Wednesday, June 1, 2011

An appeal to the gods

The fun part of digging at Vindolanda is that things turn up that have no business being there.  None.  Late last season, at a spot about 30 feet from where I had been digging, an amazing altar turned up

Religious shrines were always, and I mean always, set up outside the fort.  This was inside, and appears to be the only known example of this occurring in the entire Roman Empire.  Nobody has the slightest idea why.

The inscription reads:

I.O.M.
Dolocheno
Sulpicius Pu
dens praef
coh IIII Gall
V. S. L. M.

The Romans were rather big on abbreviations.   

Translated: "To Jupiter Best and Greatest of Doliche, Sulpicius Pudens, prefect of the Fourth Cohort of Gauls, fulfilled his vow gladly and deservedly".

The V.S.L.M. is shorthand for the bit about fulfilling the vow gladly and deservedly.

Last month while on a rain delay at the Vindolanda dig I was chatting with the folks washing pot shards.  This interesting bit of graffiti had just been discovered on wash up.



Lets zoom in a bit closer, and highlight the scratched on lettering:


We for sure have a V and and M, with an L probable.  (Yes, in archeology you have to be ever so careful not to create order from disorder).  There is also a definite A.

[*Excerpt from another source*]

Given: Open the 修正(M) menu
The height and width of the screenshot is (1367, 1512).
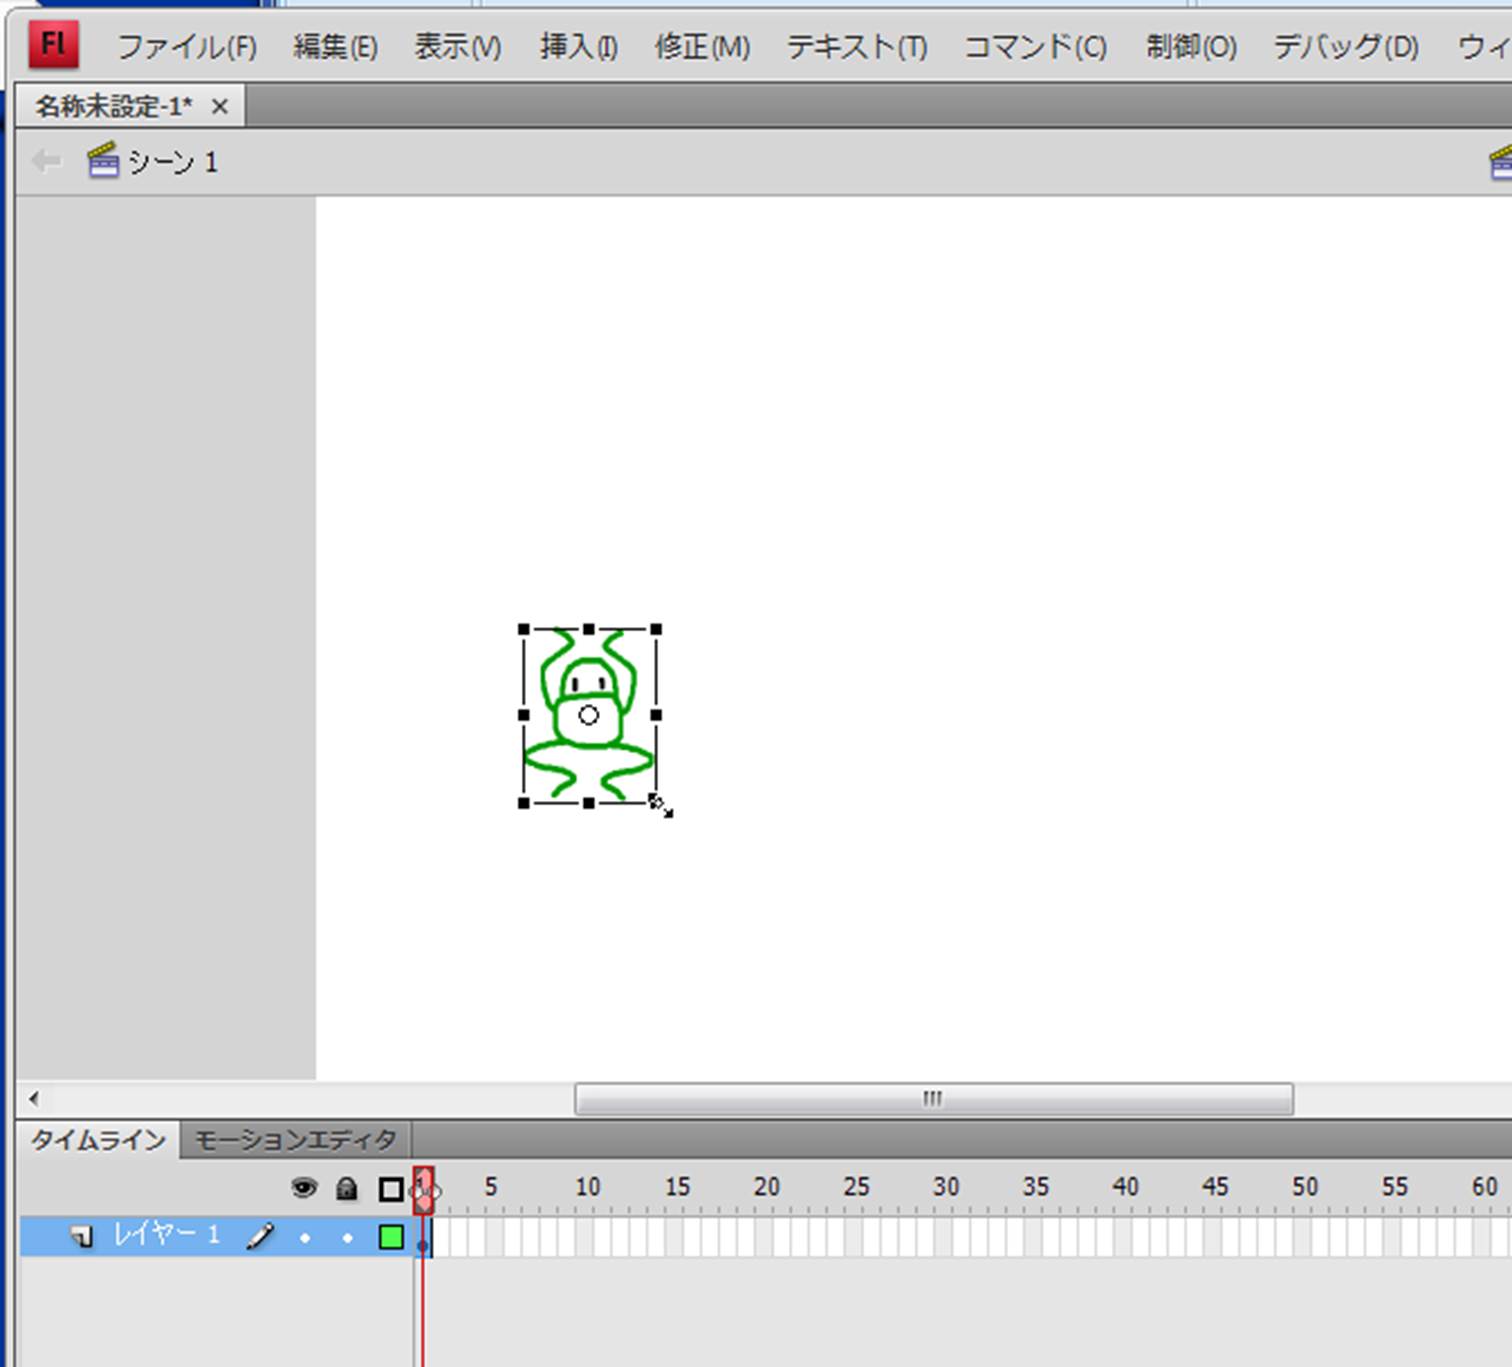Looking at the screenshot, I should [702, 47].
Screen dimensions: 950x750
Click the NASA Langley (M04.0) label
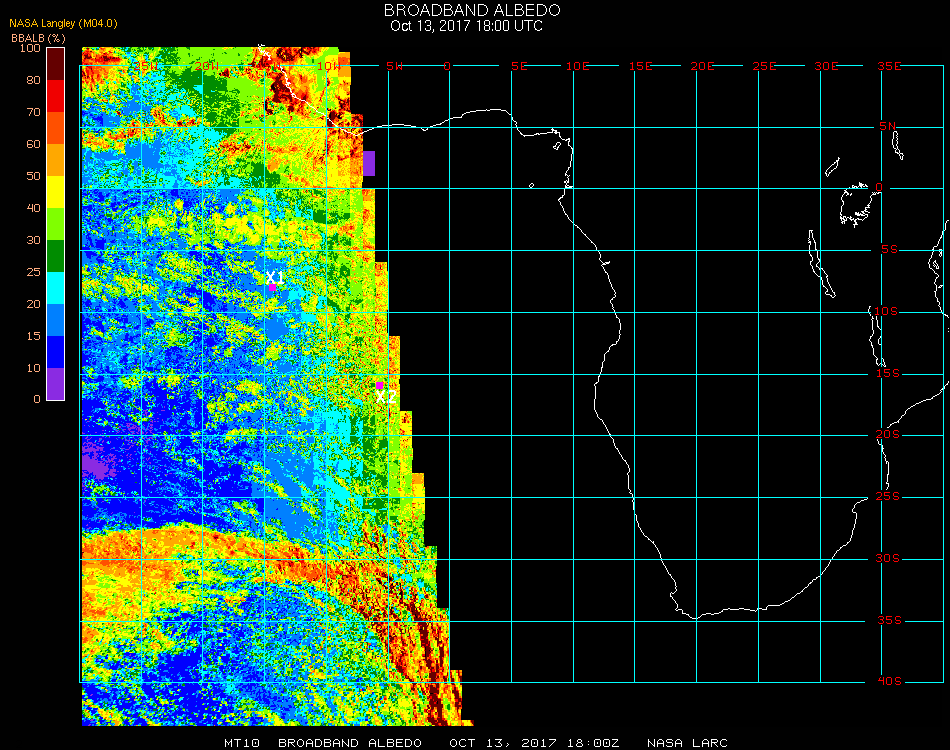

By cranking up the resolution and tinkering with the contrast I am about 95% sure I am seeing an S between the V and the L. (although the L looks a bit less certain in this view)


It looks as if the S was scratched in there, but not hard enough to get all the way through the glaze.  Or perhaps there was still a bit of mud/staining that had not been scrubbed off.

So, it seems unlikely that this could simply be somebody scratching their initials on "their" drinking/cooking vessel.  Instead it appears to be a "poor man's" votive vessel, something you would use to either pour or to receive offerings (wine usually) when requesting the favor of the gods.

Much of the literature surviving the Roman era comes to us through the filter of Christianity.  It was the material that the monks deemed worthy or at least not outright heresy.  So we are left to speculate on the nature of religion in Roman times.  One interpretation is that it was not a Covenant between a Deity and a Chosen People, but more a personal contract between a man and a god.  As such it was more an individual, private matter, and this otherwise rather humble artifact certainly has the "personal touch" to it.

More on altars and such can be found at the Vindolanda.com site link.

5 comments:

Harry said...

Reading & enjoying. That is a primo find!

Hadriana's Treasures said...

optime! Brill! You could say that the chap who wrote it was a 'notarius' - a short hand writer...excellent find. ;)

rob said...

I wonder if the word might be "ausim" ("I would dare")? If it were preceded by a "non" perhaps it is the vestige of a challenge to potential thieves, although with it's being in the optative mood might reinforce the notion that this is some sort of votive offering.

Tacitus said...

Rob
That would tend to explain the tentative L.
I have not been able to find much on roman pottery inscriptions....
T.Wolter

rob said...

Nor I. But I could easily imagine it fitting into a soldier's motto (as in one of the Erskines' arms, "Ausim et Confido"?) or as an acknowledgement of his temerity in seeking the gods'to intervene on his behalf.